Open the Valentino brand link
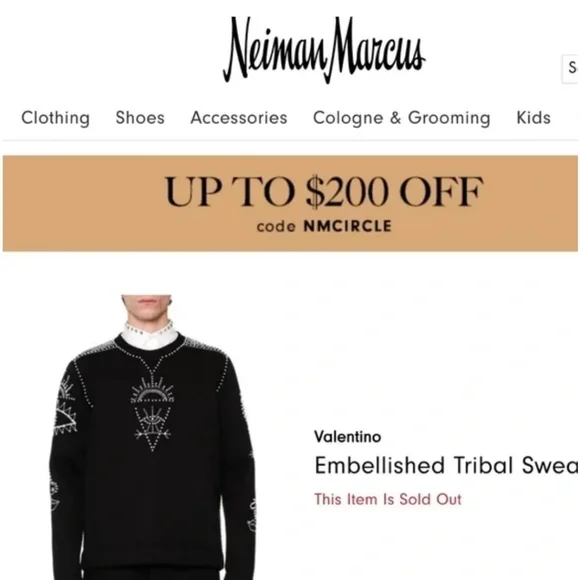 click(348, 437)
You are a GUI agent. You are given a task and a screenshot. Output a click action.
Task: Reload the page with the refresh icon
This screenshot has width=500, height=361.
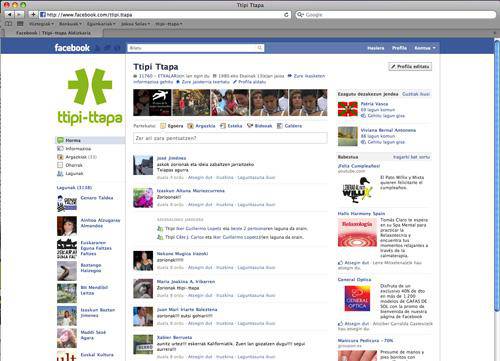pos(286,15)
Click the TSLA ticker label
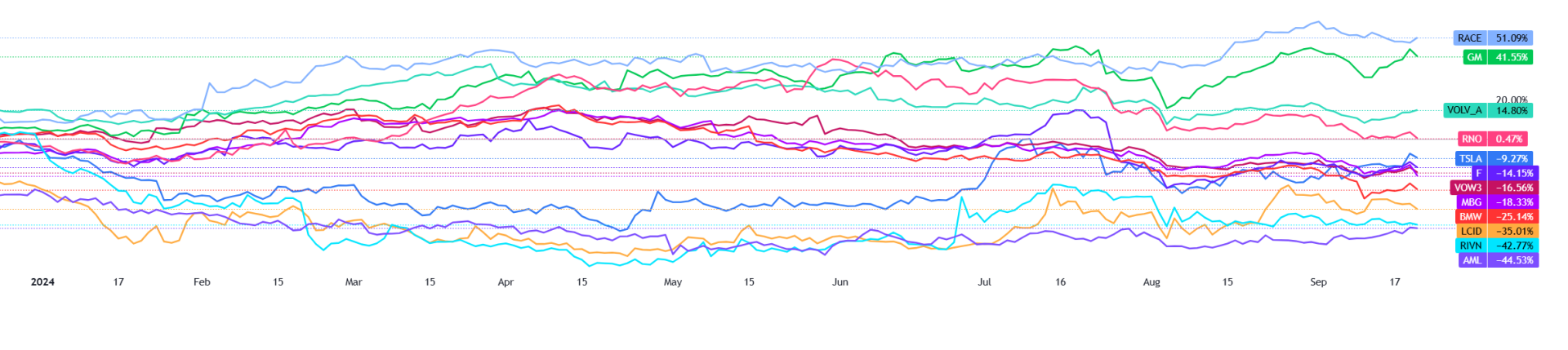This screenshot has width=1568, height=350. click(1471, 159)
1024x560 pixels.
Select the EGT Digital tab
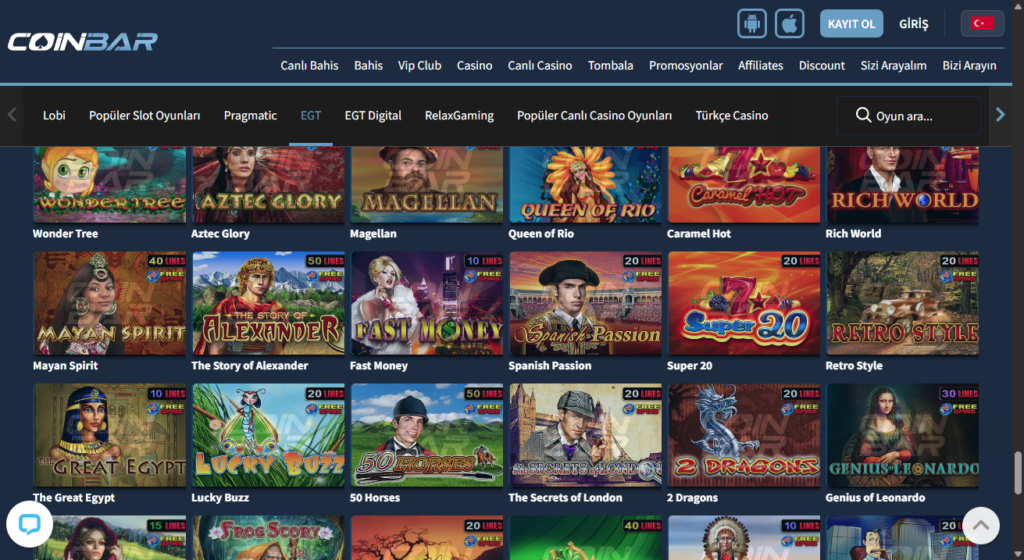(x=373, y=115)
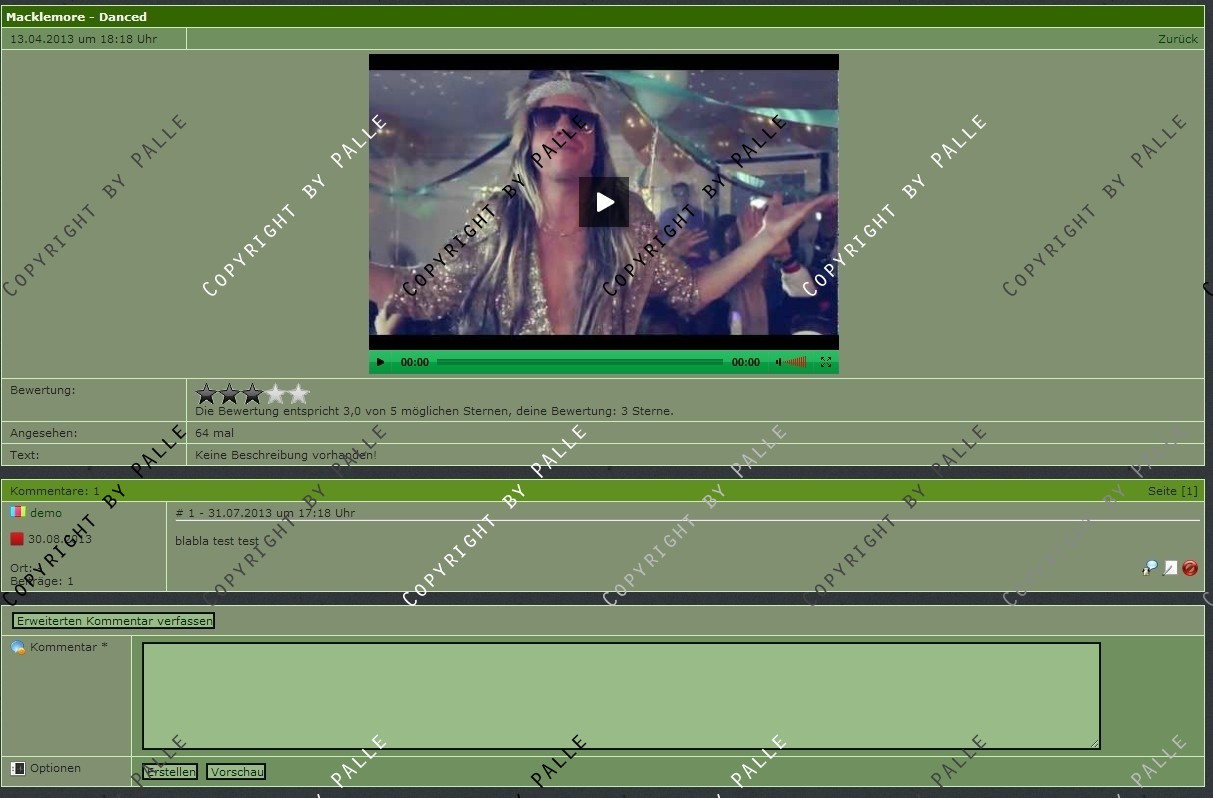Viewport: 1213px width, 798px height.
Task: Rate the video two stars
Action: pyautogui.click(x=230, y=394)
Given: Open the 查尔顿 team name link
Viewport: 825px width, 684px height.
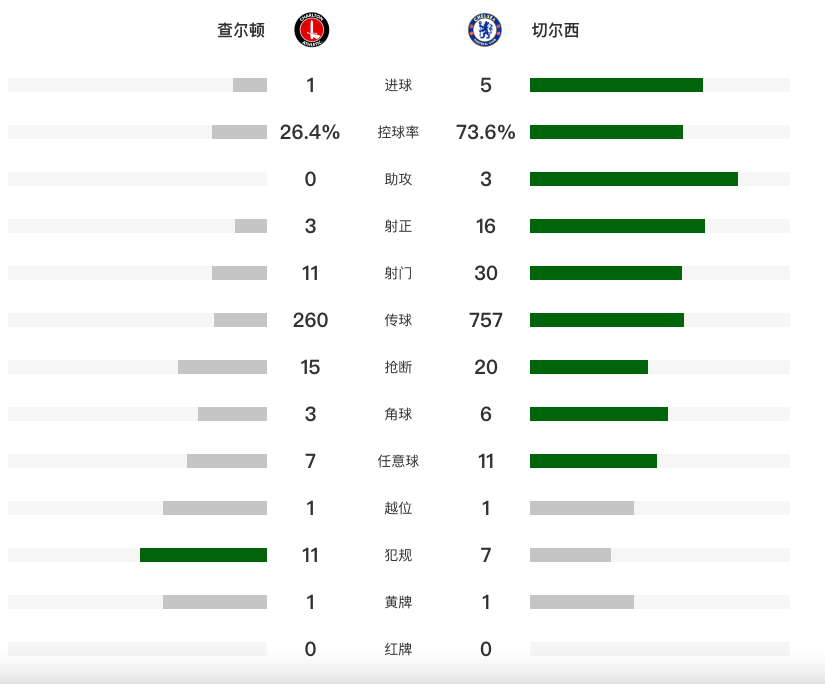Looking at the screenshot, I should (x=241, y=30).
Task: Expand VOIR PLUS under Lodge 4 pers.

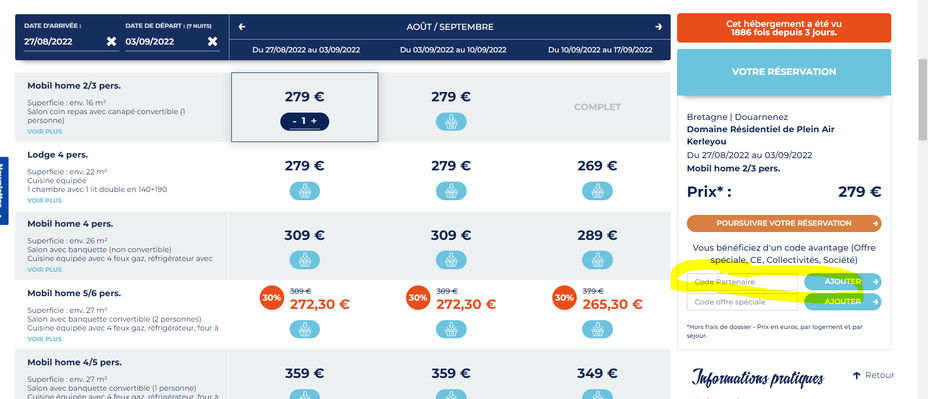Action: 44,201
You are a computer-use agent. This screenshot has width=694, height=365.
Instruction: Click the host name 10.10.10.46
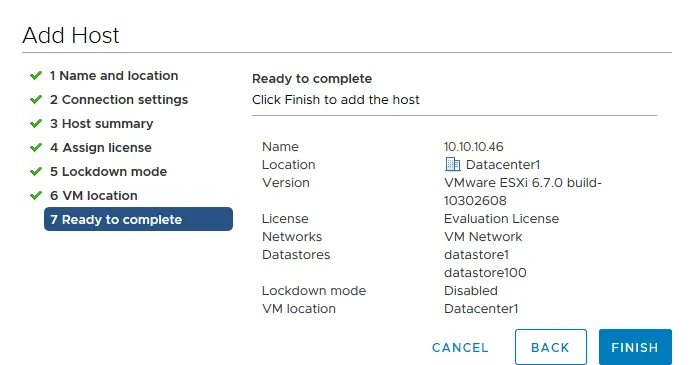click(x=474, y=146)
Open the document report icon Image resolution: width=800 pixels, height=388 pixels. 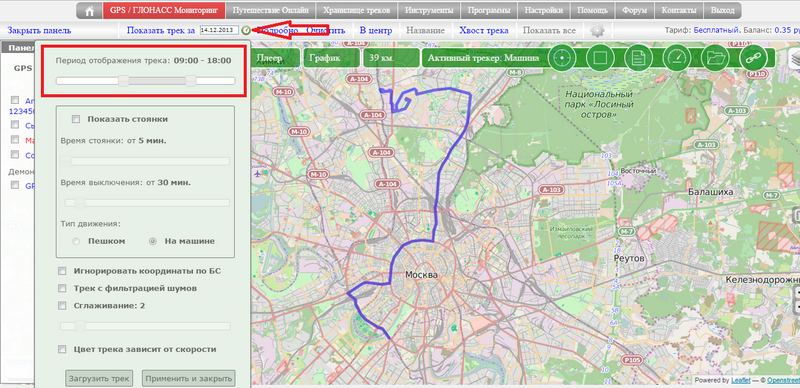click(638, 58)
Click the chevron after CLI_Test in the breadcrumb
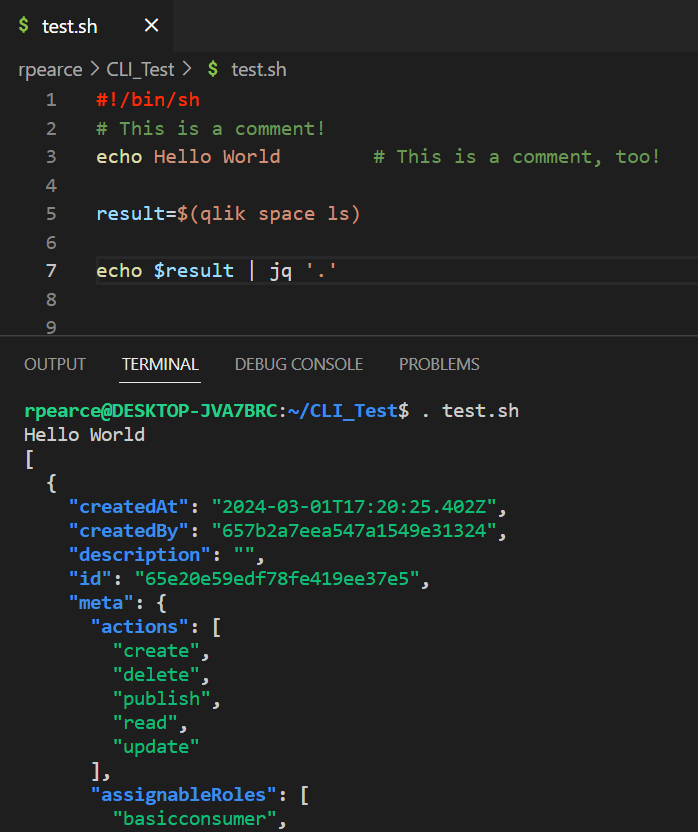 (x=187, y=69)
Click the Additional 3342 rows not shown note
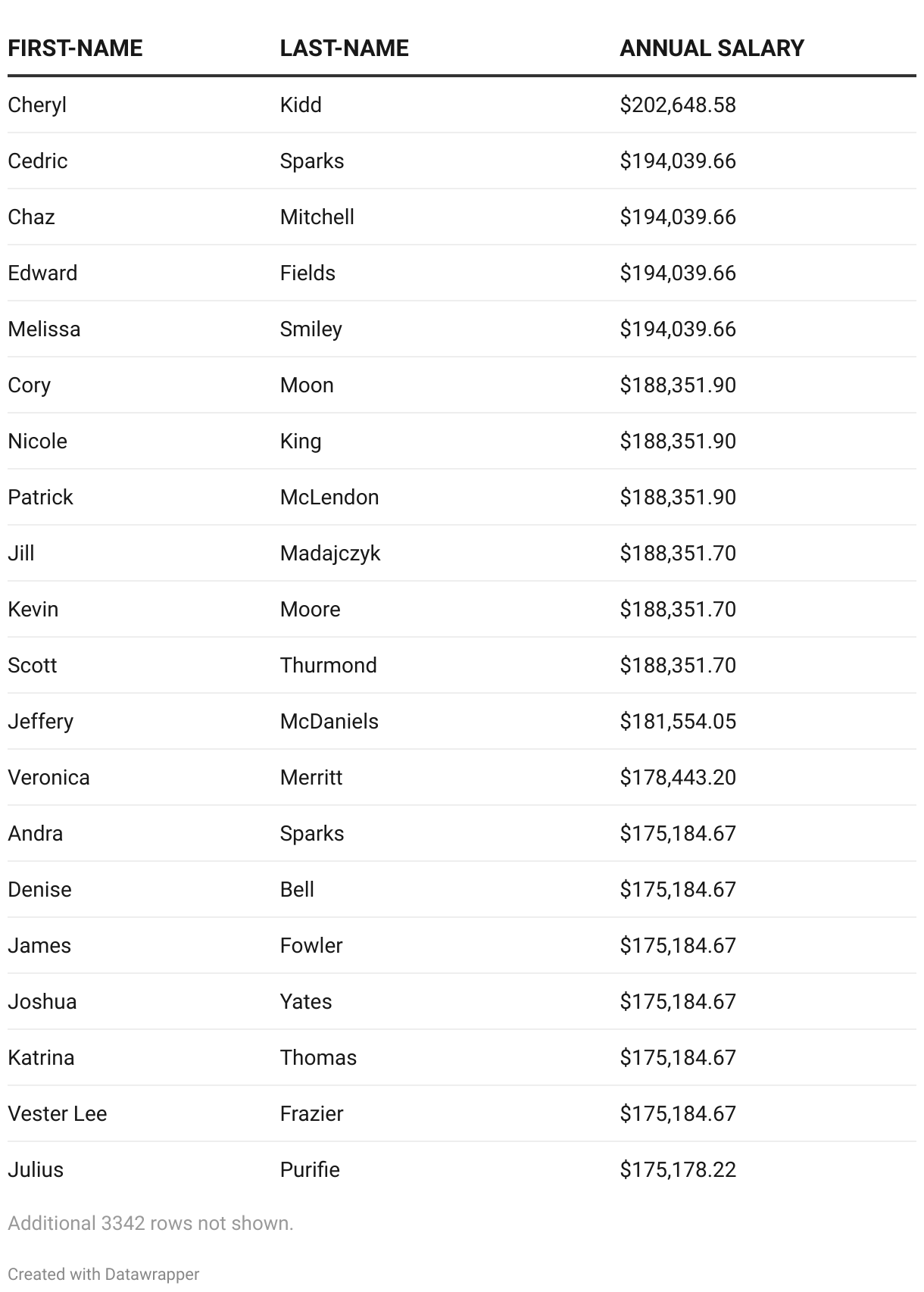This screenshot has width=924, height=1292. [x=151, y=1223]

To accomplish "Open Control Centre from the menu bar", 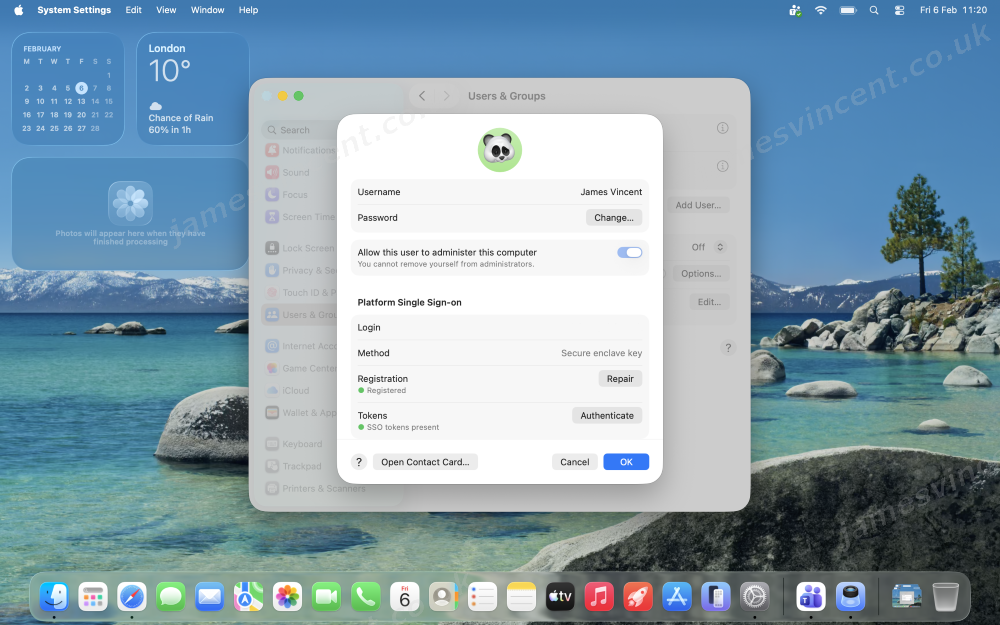I will 899,10.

## WHAT IS NEEDED
Each line from the top of the records through the one containing "1024x560 pixels." needs to be transcribed exactly, without pictures.

## RESPONSE
Open the Valentino brand link
 click(348, 437)
You are a GUI agent. You are given a task and a screenshot. Output a click action.
Task: Reload the page with the refresh icon
This screenshot has width=500, height=361.
pos(286,15)
Click the TSLA ticker label
This screenshot has width=1568, height=350. click(1471, 159)
1024x560 pixels.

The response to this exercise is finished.